## [DOCUMENT EXCERPT]
"Agent" is a Terribly Non-Specific Term
While there's still a chance to throw more terminology at the wall, I think we could do better.
I think that there are more specific names we have yet to hit on, for this year's applications of generative AI. Not only are more specific names possible, they are very useful when communicating between engineers, or coming up with useful specifications for projects. Imagine that every time you wanted to deploy software in 2015, another engineer on your team asked if it was going to "the cloud." Not asking if it's going into a Docker container, or running on bare metal on EC2, or using that new tool "kubernetes," but literally asked "hey have you gone to the cloud yet." It would be pretty difficult to have a meaningful engineering conversation about what you've implemented.
That's the way I feel about the word "agent." Particularly in engineer-to-engineer conversations. So far the only commonality I've seen in the definition of "agent" has been: "thing I trust at least a little bit to do something." It's essentially a definition by absentia; if it does anything more than just spit text back at you, call it an agent. As a result, when engineers and founders use this term in a technical context I don't get a clearer sense for their concept.
Here's an example of how this could be done better: so-called "coding agents" like Claude Code and Cursor and the rest could be much better termed RETLs: read eval tool loops. This is obviously based on a REPL, which is a read eval print loop. However, in this use case the order of operations is:
- Read: user input, previous outputs, MCP for tools, etc; add anything to the prompt or context
- Eval: model inference
- Tool: if the result declares a tool then call it
- Loop: if we haven't declared completion then go to the start
These RETL tools are often put in the category of "synchronous agentic coding." Likewise, there will need to be terminology for architectures in the asynchronous category. In the agentic coding space, these would be the products currently explored by Devin and Factory and similar.
I've noticed that this second model is architecturally very similar to coroutines, where each model is a program, and the suspend/resume is determined by explicit delegation of control to a model, which can yield back to the caller, or yield from another model or models (or "sub-agents"... there's that word again!), or lastly can use another model in a blocking manner.
But I'm not the one with the frame of reference to name things in that space, and I certainly don't know the ins and outs of useful terminology that was already coined in the AI research world, like multi-agent systems, agent-based model, ACTOR model, etc.
However, after working pretty extensively with OpenCode (both as a power user and also to rewrite parts of the tool for my own use) I've noticed that the confines of a very common architectural pattern has emerged around the RETL definition above. The RETL definition isn't just a common trend within the flurry of agentive product releases this year, it's both the necessary and the complete set of behaviors that describe these products! Admittedly for a broad definition of "tool," that encompasses MCP servers and sub-RETLs both.
If there are other terms that fill this gap already, please let me know! I've heard of "reflection loops," but that seems to be a prompting technique (equivalent to "self-critique"). The most common term I've heard for Cursor/Claude Code/Codex/OpenCode is either "coding tools" or "agentic coding," the first of which fails to distinguish from tab completion and the second of which fails to distinguish from the asynchronous architectures I mentioned above. So in the meantime, I'll be name-droppinng RETL to reference these products, and we'll see over time what conensus emerges on the bounds of one architecture vs another.

## [EXTRACTED ENTRIES]
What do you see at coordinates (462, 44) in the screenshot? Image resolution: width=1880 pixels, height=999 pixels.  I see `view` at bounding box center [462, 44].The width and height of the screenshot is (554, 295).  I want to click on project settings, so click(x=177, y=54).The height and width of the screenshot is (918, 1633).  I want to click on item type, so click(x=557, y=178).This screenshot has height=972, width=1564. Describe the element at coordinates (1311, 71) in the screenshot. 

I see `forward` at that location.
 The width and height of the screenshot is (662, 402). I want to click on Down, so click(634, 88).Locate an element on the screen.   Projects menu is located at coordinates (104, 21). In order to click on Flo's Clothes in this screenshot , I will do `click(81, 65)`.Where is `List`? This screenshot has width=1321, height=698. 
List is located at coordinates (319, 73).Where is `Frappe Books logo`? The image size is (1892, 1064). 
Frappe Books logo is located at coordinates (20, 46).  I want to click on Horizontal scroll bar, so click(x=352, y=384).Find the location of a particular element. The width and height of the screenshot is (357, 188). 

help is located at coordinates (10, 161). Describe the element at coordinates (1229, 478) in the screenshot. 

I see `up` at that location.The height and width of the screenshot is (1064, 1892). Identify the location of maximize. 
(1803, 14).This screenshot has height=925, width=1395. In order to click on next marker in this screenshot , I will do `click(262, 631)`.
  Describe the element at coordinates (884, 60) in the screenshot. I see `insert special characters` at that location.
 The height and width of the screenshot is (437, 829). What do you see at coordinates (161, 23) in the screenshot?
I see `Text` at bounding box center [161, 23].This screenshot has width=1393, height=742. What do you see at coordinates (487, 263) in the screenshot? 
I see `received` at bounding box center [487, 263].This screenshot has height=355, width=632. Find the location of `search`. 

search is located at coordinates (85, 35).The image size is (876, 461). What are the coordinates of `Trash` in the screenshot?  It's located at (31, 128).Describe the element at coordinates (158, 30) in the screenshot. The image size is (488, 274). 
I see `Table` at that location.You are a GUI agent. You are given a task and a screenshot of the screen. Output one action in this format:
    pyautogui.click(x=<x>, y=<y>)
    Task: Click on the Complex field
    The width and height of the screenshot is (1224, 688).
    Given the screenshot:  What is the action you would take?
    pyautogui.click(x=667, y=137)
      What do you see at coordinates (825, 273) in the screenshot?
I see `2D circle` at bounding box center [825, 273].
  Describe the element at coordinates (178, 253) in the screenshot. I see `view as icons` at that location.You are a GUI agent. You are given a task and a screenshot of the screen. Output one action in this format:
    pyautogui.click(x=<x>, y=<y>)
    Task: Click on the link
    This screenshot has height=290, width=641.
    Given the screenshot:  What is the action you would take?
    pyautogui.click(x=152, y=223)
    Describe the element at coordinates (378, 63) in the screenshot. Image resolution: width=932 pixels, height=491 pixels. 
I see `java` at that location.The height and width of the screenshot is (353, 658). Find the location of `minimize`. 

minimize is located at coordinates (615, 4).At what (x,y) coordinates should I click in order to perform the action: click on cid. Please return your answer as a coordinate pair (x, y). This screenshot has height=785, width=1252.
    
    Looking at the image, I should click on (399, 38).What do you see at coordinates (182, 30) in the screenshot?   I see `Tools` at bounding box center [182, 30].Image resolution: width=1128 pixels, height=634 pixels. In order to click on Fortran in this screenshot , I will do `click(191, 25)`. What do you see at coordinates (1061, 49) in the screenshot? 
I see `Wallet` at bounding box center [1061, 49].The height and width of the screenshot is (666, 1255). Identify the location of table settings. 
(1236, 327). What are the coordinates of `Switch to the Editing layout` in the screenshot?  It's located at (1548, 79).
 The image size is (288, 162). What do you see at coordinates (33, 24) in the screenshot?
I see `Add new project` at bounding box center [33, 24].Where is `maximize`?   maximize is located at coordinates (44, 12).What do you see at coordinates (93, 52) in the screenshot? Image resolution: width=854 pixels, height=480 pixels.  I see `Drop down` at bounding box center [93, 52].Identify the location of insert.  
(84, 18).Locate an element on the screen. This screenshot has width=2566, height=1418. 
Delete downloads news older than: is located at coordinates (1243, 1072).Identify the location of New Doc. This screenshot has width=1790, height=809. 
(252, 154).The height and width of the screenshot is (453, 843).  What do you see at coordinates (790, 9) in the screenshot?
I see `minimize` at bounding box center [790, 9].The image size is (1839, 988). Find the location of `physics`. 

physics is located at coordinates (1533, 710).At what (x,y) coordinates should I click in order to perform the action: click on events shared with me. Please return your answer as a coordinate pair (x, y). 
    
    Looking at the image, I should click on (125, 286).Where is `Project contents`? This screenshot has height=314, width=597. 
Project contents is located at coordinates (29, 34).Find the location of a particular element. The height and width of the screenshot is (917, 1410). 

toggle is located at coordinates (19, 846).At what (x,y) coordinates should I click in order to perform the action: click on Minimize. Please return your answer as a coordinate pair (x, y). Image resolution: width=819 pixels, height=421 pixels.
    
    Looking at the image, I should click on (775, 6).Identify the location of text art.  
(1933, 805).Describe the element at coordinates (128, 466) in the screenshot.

## [BRIEF]
From the piece on the term "agent" above, print the passage starting with "But I'm not" and going on through "and sub-RETLs both.", word for word.

## [RESPONSE BOX]
But I'm not the one with the frame of reference to name things in that space, and I certainly don't know the ins and outs of useful terminology that was already coined in the AI research world, like multi-agent systems, agent-based model, ACTOR model, etc.
However, after working pretty extensively with OpenCode (both as a power user and also to rewrite parts of the tool for my own use) I've noticed that the confines of a very common architectural pattern has emerged around the RETL definition above. The RETL definition isn't just a common trend within the flurry of agentive product releases this year, it's both the necessary and the complete set of behaviors that describe these products! Admittedly for a broad definition of "tool," that encompasses MCP servers and sub-RETLs both.